I have no idea how this is going to turn. I had an idea; write about how neglecting to utilize my talent feels like the only cardinal sin. The only reason I will end up in hell if I were to die today. But now, it doesn’t seem so organized. But I’m learning to trust the process. To not seek greatness on the first attempt. To not seek perfection. But to find that little edge, to get just a little bit better after each post. To feel the growth coming. To be comfortable with editing a piece a thousand times.
Matthew 25 v 24-25: “ He also who had received the one talent came forward, saying, ‘Master, I knew you to be a hard man, reaping where you did not sow, and gathering where you scattered no seed, so I was afraid, and I went and hid your talent in the ground. Here, you have what is yours.’”
Matthew 25 v 30: “And cast the worthless servant into the outer darkness. In that place there will be weeping and gnashing of teeth.’”

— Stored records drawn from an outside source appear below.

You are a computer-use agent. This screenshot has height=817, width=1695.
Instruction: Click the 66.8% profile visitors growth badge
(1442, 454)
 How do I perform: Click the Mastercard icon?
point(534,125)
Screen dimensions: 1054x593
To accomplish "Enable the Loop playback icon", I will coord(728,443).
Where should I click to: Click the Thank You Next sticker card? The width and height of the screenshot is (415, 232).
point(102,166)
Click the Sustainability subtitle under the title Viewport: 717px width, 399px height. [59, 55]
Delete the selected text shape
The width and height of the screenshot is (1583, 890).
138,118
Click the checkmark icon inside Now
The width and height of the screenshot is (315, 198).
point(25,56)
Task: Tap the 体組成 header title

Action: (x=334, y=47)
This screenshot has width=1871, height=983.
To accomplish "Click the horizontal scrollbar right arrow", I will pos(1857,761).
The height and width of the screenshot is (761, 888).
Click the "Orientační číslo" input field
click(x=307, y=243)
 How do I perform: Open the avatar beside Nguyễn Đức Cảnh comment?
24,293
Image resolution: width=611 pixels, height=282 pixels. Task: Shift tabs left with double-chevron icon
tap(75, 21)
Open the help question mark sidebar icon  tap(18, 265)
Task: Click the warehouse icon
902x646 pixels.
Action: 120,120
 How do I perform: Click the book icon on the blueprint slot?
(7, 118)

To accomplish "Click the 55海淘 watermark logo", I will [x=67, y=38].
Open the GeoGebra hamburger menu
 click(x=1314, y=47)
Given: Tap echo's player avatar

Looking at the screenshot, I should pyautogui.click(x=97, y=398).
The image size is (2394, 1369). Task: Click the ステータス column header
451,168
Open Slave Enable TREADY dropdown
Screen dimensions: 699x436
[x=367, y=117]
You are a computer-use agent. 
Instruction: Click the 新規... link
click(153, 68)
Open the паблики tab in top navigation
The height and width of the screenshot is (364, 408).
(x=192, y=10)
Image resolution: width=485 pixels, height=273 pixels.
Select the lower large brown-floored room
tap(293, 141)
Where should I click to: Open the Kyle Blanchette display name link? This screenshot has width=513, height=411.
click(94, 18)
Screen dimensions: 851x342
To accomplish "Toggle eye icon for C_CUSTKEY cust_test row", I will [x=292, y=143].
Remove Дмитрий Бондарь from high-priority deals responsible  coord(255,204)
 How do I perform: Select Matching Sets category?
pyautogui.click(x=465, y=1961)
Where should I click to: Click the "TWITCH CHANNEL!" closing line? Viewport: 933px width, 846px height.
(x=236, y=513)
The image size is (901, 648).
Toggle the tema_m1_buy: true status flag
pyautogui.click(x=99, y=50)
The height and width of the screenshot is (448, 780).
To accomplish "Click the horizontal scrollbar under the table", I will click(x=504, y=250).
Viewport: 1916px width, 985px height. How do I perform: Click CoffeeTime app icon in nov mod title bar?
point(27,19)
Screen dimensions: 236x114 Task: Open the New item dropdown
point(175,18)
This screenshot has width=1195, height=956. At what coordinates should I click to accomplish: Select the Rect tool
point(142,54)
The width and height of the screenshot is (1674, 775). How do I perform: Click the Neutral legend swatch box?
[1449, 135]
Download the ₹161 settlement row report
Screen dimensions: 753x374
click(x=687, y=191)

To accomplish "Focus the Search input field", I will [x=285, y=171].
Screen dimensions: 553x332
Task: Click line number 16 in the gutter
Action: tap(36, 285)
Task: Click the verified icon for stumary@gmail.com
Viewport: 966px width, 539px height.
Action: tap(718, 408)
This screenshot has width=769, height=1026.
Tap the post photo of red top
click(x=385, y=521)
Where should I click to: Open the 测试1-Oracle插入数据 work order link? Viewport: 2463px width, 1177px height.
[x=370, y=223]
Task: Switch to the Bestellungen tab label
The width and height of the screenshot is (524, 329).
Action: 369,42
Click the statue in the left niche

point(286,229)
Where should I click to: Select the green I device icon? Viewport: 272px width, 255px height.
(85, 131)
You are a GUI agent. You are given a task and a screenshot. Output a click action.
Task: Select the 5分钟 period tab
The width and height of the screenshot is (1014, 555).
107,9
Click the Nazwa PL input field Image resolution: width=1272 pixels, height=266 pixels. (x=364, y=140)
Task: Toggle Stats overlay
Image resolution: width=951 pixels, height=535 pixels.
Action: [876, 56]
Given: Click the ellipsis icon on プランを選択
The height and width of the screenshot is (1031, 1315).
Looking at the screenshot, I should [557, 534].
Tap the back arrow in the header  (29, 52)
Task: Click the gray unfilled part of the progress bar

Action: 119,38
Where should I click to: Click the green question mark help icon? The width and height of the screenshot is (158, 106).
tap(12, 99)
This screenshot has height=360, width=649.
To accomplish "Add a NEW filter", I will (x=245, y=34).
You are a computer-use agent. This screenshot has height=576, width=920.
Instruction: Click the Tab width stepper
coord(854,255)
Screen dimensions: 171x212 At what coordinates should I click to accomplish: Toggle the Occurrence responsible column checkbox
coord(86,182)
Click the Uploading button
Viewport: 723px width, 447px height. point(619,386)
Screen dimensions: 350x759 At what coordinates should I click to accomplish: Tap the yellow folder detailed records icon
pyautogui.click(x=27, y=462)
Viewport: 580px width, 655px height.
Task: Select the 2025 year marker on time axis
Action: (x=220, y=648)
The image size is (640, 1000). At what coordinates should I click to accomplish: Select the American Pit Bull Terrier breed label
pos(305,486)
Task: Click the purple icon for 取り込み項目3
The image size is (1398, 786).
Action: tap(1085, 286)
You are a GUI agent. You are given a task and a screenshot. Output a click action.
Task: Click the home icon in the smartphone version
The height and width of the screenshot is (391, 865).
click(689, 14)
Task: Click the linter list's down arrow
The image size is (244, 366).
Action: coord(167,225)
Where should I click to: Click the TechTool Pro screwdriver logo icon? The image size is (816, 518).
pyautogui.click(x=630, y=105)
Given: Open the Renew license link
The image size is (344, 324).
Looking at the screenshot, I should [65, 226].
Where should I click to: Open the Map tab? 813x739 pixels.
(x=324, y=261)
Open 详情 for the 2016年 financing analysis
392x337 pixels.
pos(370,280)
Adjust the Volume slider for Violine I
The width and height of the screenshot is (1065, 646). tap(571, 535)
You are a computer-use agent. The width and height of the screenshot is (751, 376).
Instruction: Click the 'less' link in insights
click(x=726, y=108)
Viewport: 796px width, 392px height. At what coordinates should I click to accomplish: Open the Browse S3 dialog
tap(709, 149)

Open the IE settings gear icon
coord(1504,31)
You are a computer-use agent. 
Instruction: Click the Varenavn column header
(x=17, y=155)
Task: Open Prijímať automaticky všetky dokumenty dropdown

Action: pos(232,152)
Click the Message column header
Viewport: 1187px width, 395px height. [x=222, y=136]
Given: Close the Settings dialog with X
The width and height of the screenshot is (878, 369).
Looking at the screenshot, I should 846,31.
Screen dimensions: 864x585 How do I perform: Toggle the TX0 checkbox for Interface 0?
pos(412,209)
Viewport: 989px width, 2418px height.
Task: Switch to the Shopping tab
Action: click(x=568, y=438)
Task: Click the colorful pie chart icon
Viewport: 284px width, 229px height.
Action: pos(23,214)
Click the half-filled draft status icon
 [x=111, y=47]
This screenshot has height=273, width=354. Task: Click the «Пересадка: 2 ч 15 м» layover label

Talents, really are gifts from God. They are divine. I like to think of them as God’s stamp of approval and a sign of his unwavering faith in us. Sort of like a “I wouldn’t give you the ability to craft worlds out of mere words if I didn’t know you could build an entire universe.” So, to let that gift perish. To let it sink because of doubt, because of fear, because you simply couldn’t put in the work is an insult. It’s more than just self-doubt, it’s a rejection of the faith placed in you by God. A degrading remark to the Creator, telling him that “You are wrong. I’m not enough, never going to be. Using me as a vessel for that gift was a mere waste.” And what do you do with waste? You discard it. Preferably into a pit of fire so it will be erased from existence.
For me, the failure to honor the gift you are given is a cardinal sin, and by not writing or creating, I was committing a sin not just against myself, but against God.
Why am I writing this? Simple, I do not want to go to hell. I refuse to let my gifts wither away, for like Sisyphus - I will push my boulder of self-doubt up the hill. But not out of punishment, rather, a dedication and devotion to excellence and my Creator. Doing everything, I can to tell the stories in my head, to create the worlds I want to. To be the perfect vessel for this gift I’ve been blessed with.
I’ll be writing more, I’ll be writing better, and I’ll tell the stories that should be told.
Your change of narrative throughout the writing is gorgeous man!⚡
This is so beautiful, I love your analogies, your style, the way you weave your words. I am so glad you have saved yourself from hell.